I have already strained my readers' attention sufficiently by these abstract statements of matters technical and minute. Let us stop thinking for a while and observe. I will draw a picture of goodness and teach the eye what sort of thing it is. We have only to follow in our drawing the conditions already laid down. We agreed that when an object was good it was good for something; so that if A is good, it must be good for B. This instrumental relation, of means to end, may well be indicated by an arrow pointing out the direction in which the influence moves.

But if B is also to be good, it too must be connected by an arrow with another object, C, and this in the same way with D. The process might evidently be continued forever, but will be sufficiently shown in the three stages of Figure 1. Here the arrow always expresses the extrinsic goodness of the letter which lies behind it, in reference to the letter which lies before.

[Fig. 1]

But drawing our diagram in this fashion and finding a little gap between D and A, the completing mind of man longs to fill up that gap.
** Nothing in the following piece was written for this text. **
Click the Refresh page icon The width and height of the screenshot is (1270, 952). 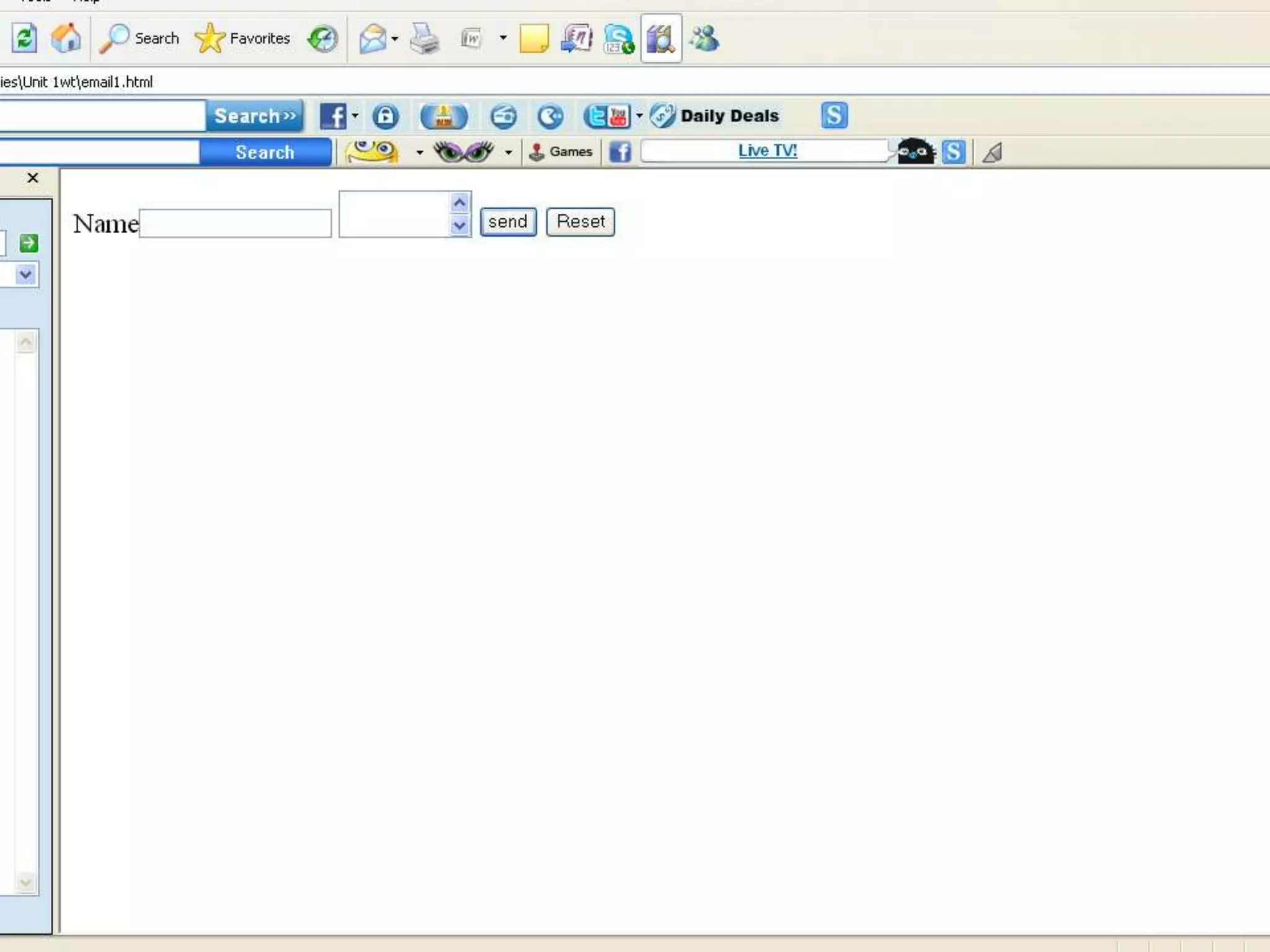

We have no warrant for doing anything of the sort; but let us try the experiment and see what effect will follow. Under the new arrangement we find that not only is D good for A, but that A, being good for B and for C, is also good for D. To express these facts in full it would be necessary to put a point on each end of the arrow connecting A and D.

[Fig. 2]

But the same would be true of the relation between A and B; that is, B, being good for C and for D, is also good for A. Or, as similar reasoning would hold throughout the figure, all the arrows appearing there should be supplied with heads at both ends. And there is one further correction. A is good for B and for C; that is, A is good for C. The same relation should also be indicated between B and D. So that to render our diagram complete it would be necessary to supply it with two diagonal arrows having double heads. It would then assume the following form.

[Fig. 3]

Here is a picture of intrinsic goodness. In this figure we have a whole represented in which every part is good for every other part. But this is merely a pictorial statement of the definition which Kant once gave of an organism. By an organism he says, we mean that assemblage of active and differing parts in which each part is both means and end. Extrinsic goodness, the relation of means to end, we have expressed in our diagram by the pointed arrow. But as soon as we filled in the gap between D and A each arrow was obliged to point in two directions. We had an organic whole instead of a lot of external adjustments. In such a whole each part has its own function to perform, is active; and all must differ from one another, or there would be mere repetition and aggregation instead of organic supplementation of end by means. An organism has been more briefly defined, and the curious mutuality of its support expressed, by saying that it is a unit made up of cooperant parts. And each of these definitions expresses the notion of intrinsic goodness which we have already reached. Intrinsic goodness is the expression of the fullness of function in the construction of an organism.

I have elsewhere (The Field of Ethics) explained the epoch-making character in any life of this conception of an organism. Until one has come in sight of it, he is a child. When once he begins to view things organically, he is-at least in outline-a scientific, an artistic, a moral man. Experience then becomes coherent and rational, and the disjointed modes of immaturity, ugliness, and sin no longer attract. At no period of the world's history has this truly formative conception exercised a wider influence than today. It is accordingly worth while to depict it with distinctness, and to show how fully it is wrought into the very nature of goodness.

REFERENCES ON THE DOUBLE ASPECT OF GOODNESS

Alexander's Moral Order and Progress, bk. ii. ch. ii.

Bradley's Appearance and Reality, ch. xxv.

Sidgwick's Methods, bk. i. ch. ix.

Spencer's Principles of Ethics, pt. i. ch. iii.

Muirhead's Elements of Ethics, bk. iv. ch. ii.

Ladd's Philosophy of Conduct, ch. iii.

Kant's Practical Reason, bk. i. ch. ii.

The Meaning of Good, by G.L. Dickinson.